SET OF TASKS:
1: Reproduce the article on bilingual children's IEP services word for word from "On Behalf of" to "fluent in English.".
2: Write the next part of the article on bilingual children's IEP services, picking up after its final sentence.

EXERCISE TEXT:
========================================

Many bilingual children with IEPs are not receiving services

On Behalf of | May 23, 2023 | Education Law |

There are more bilingual children in New York City schools this school year than in years past, and some of these children need special education services because they are not fluent in English.

Speaking English and being literate in English is a necessity in many aspects of U.S. society, so bilingual students must receive the support they need to obtain fluency.  Unfortunately, many of these children are not receiving the services they are entitled to.

Bilingual children’s IEPs not being followed

As of the end of the 2021-2022 school year, 36% of children in New York City were designated to receive bilingual special education services this school year. This included services such as being taught by a bilingual educator, small group instruction outside the classroom and a proper student-teacher ratio.

However, of the children entitled to bilingual special education, almost two-thirds did not receive the services they were entitled to under their individualized education program (IEP). To put the matter into perspective, 88% of children with IEPs in New York City schools did receive the services they were entitled to under their IEP.

========================================

GIVEN INFORMATION:
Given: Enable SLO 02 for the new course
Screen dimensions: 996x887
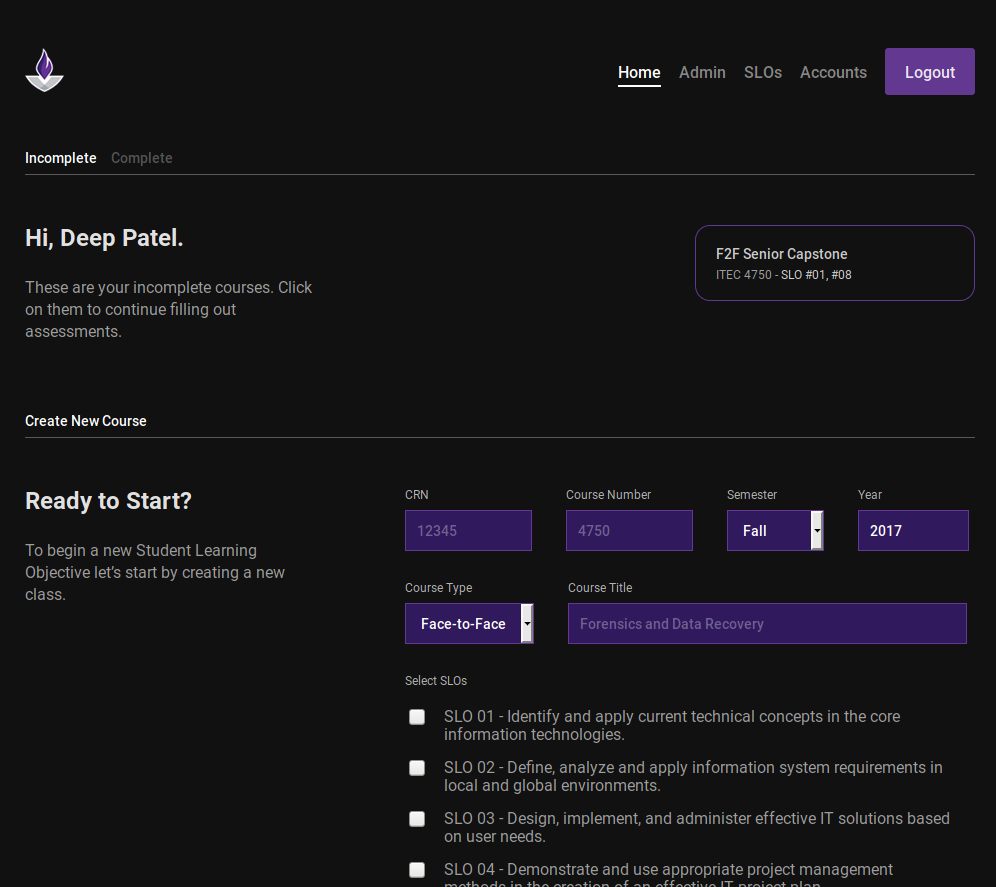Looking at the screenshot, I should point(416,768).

========================================

ANSWERS GIVEN:
1:
On Behalf of | May 23, 2023 | Education Law |

There are more bilingual children in New York City schools this school year than in years past, and some of these children need special education services because they are not fluent in English.

2:
Why the failure to meet IEPs?

A variety of reasons are cited for the schools’ failures to meet bilingual students’ IEPs. For example, now that the pandemic has ended more bilingual students have re-entered the school system.

In addition, an increase in asylum seekers has meant more non-English speaking students have entered the public school system. Also, parents who are not fluent in English may not understand their rights as explained in English or written in their child’s IEPs.

Still, New York City schools are responsible for satisfying the IEPs of all students in need of special education, including bilingual students. This ongoing failure to meet the IEPs of bilingual students in New York City deserves attention, and parents should be aware of their rights should their child’s IEP not be followed.